Chief executive Harriet Green, who took over last July to steer the travel agent’s turnaround, said the group had successfully avoided a “wall of debt” looming in 2015 when about £1.5 billion in outstanding debts fall due.
Meanwhile, the City is picking up a £74 million fees bonanza from the reshaping of Cook’s balance sheet as the company raises £425 million through a share placing and rights issue, £441 million in bonds and £691 million in new banking facilities.
Green, who also raised the prospect of a return to dividend payouts in 2015, said: “It will increase our financial headroom and flexibility by removing the wall of debt that we faced.”
Thomas Cook, which always has to borrow more in the winter, said the fundraising will reduce its average £788 million debt last year by more than half.
The City also lapped up better news on trading today as the shares jumped 11.7p, or 8 per cent, to 156.4p — more than 36p above the theoretical ex-rights price.

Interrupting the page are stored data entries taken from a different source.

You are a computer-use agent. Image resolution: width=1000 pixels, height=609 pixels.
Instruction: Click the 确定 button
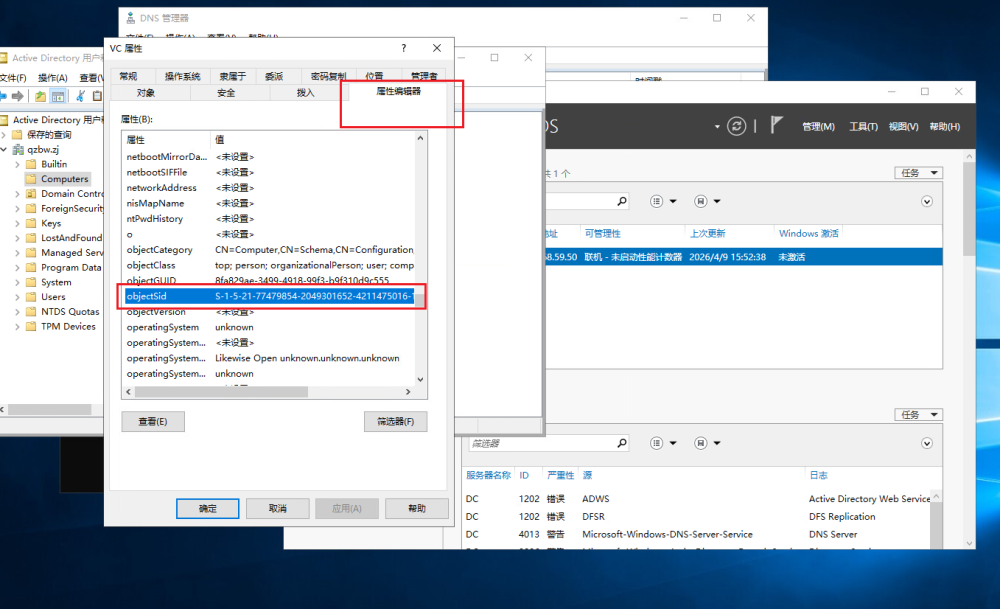(x=207, y=508)

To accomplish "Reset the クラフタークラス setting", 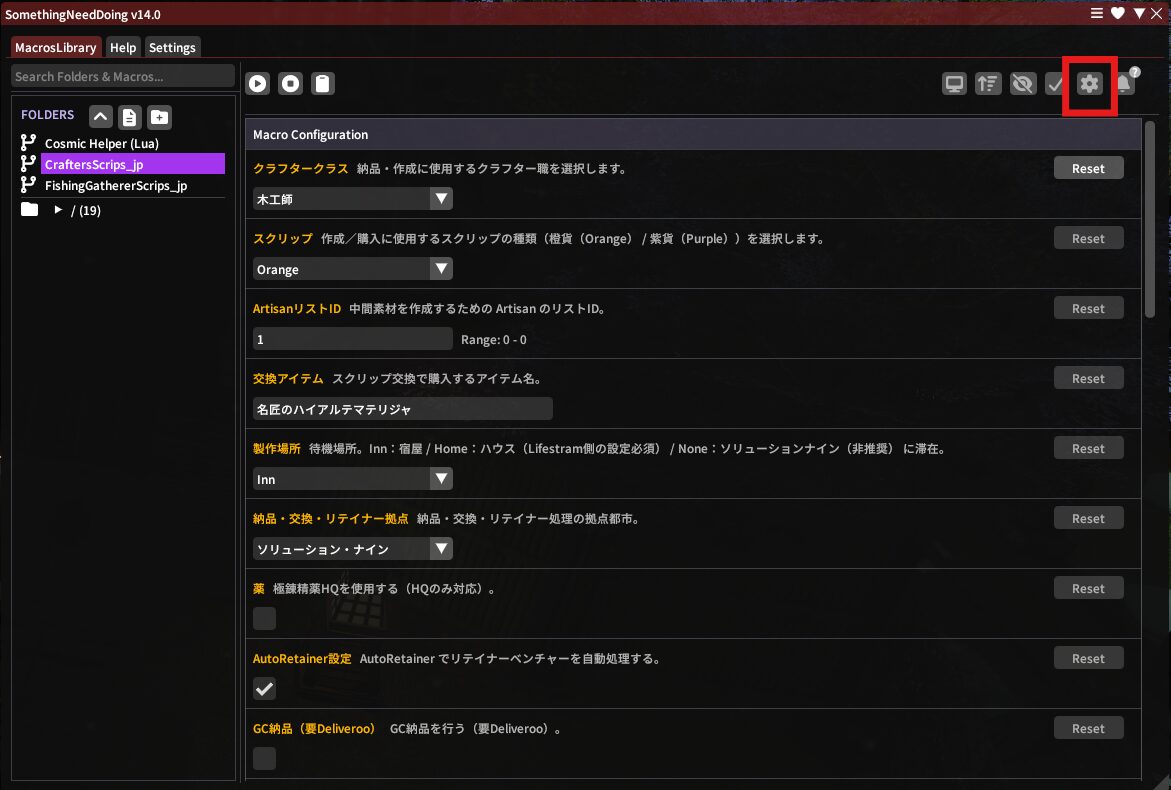I will [1088, 168].
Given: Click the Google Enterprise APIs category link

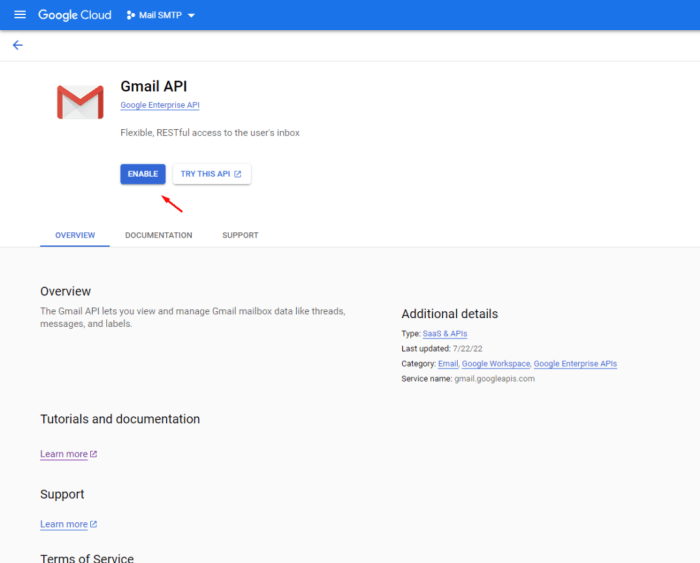Looking at the screenshot, I should [575, 364].
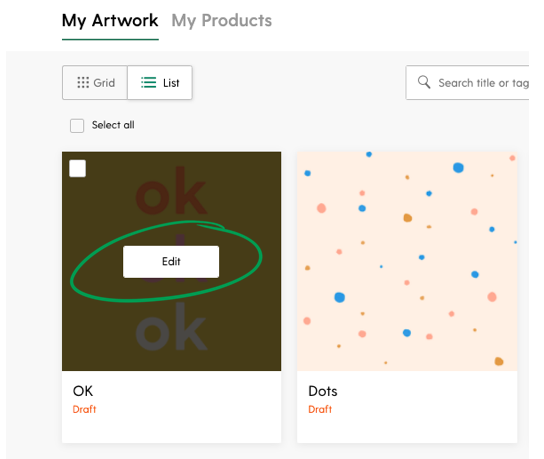Click the search magnifier icon

point(424,82)
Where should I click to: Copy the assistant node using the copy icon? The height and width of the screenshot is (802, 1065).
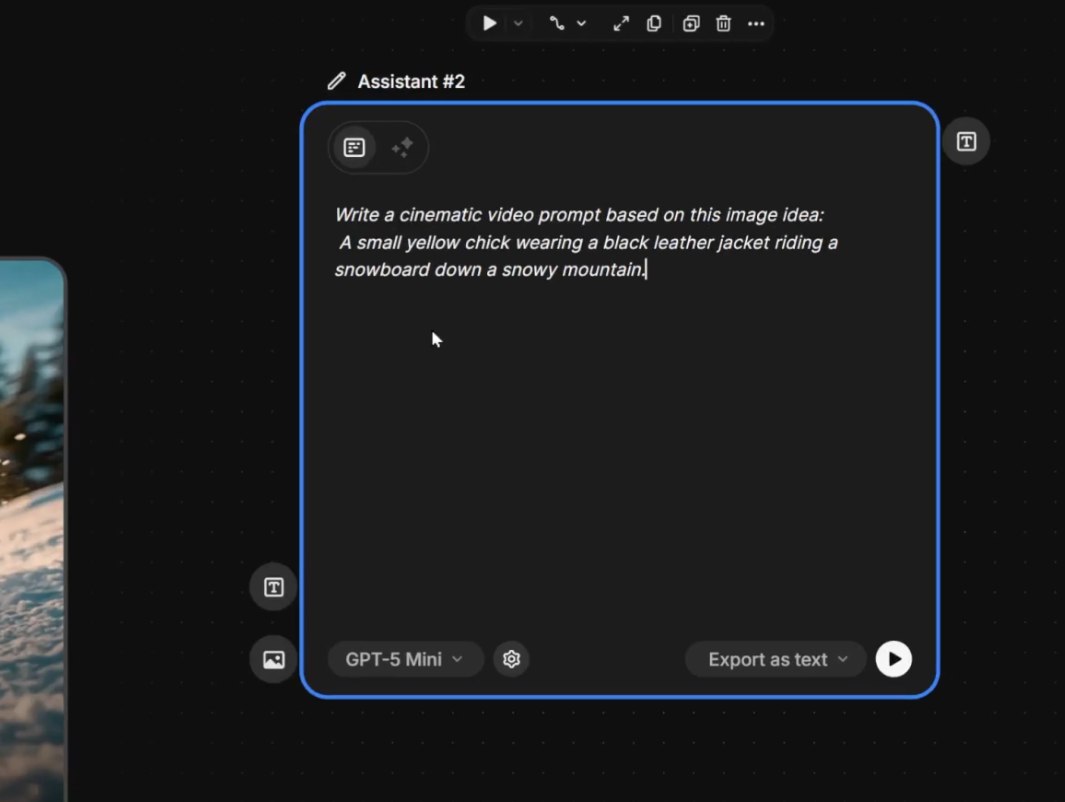click(x=654, y=23)
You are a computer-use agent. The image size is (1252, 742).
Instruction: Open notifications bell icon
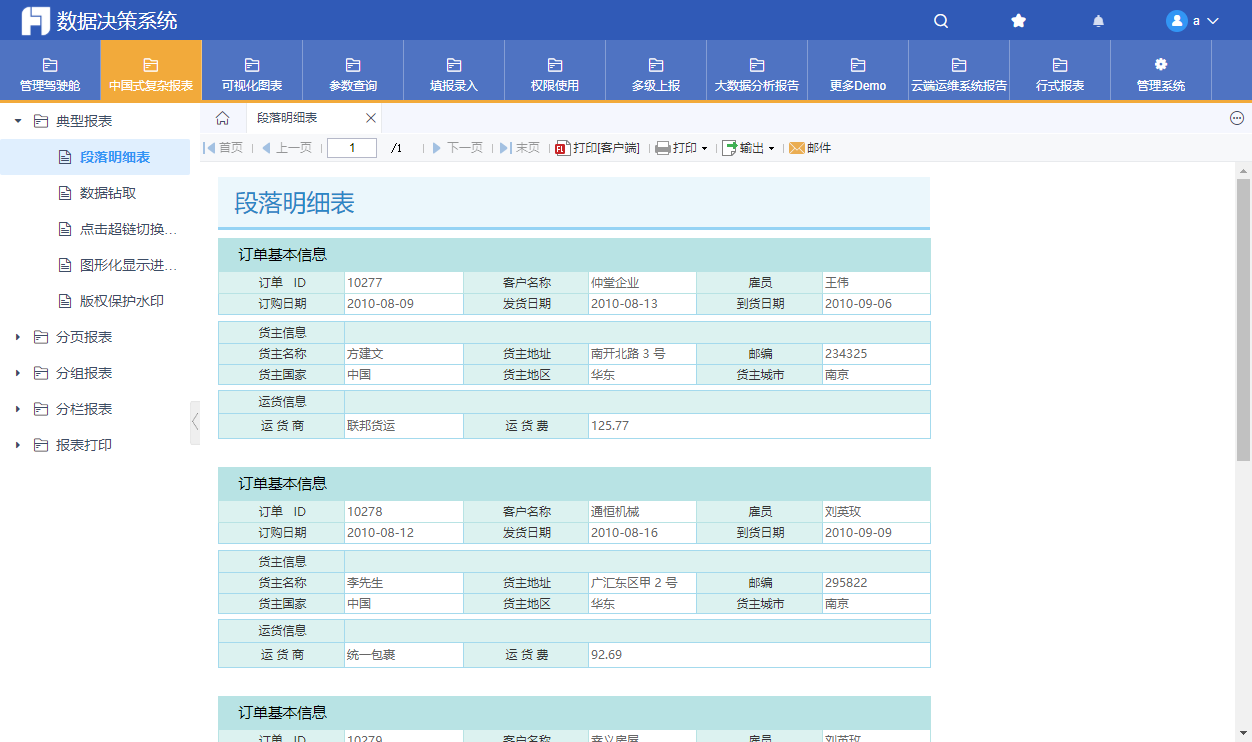coord(1098,21)
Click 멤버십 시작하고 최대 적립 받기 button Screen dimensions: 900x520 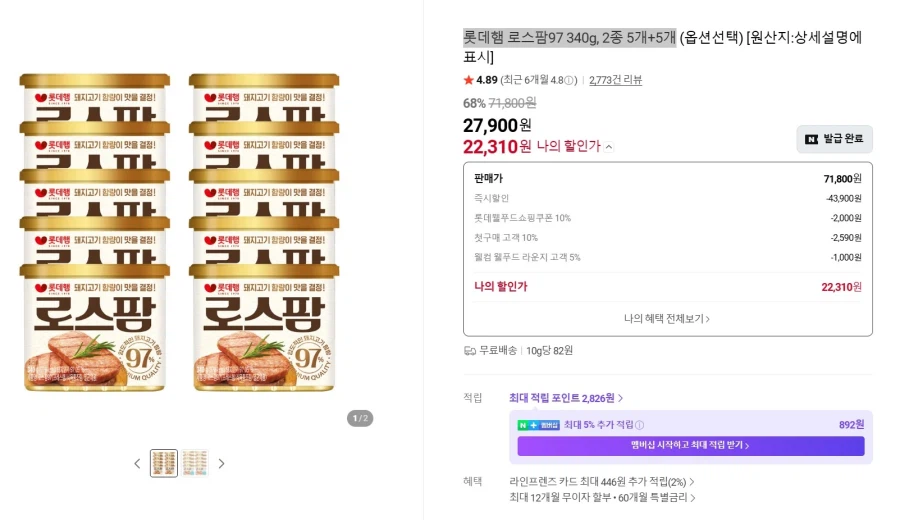(690, 446)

The shares sank as low as 10p in November 2011 when the company was forced to raise emergency funds from banks as the business was hit by a weak economy, floods in Thailand and unrest in Egypt.
Green cut 2500 jobs in the UK business earlier this year, and is looking to raise up to £150 million from sells-offs.
She is making faster-than-expected progress on cost savings and profit improvement, raising its target by £40 million to £390 million by 2015. Losses narrowed to £197.5 million in the six months to March 31, from £248.1 million last year.
The firm has already sold 60 per cent of its planned holidays for the summer season, meaning it will have 10% less left to sell in the discounted “lates market”.
Numis analyst Wyn Ellis said: “The rights and refinancing considerably de-risks the business in our view, but there is a lot of hard work to be done before the group fully rehabilitates itself.”
Joint brokers Credit Suisse and Jefferies Hoare Govett are underwriting the placing and rights issue with Barclays and BNP Paribas. Credit Suisse, RBS, Société Générale and BNP Paribas are underwriting the bonds.
Thomas Cook’s banks include Lloyds, Barclays and BNP Paribas.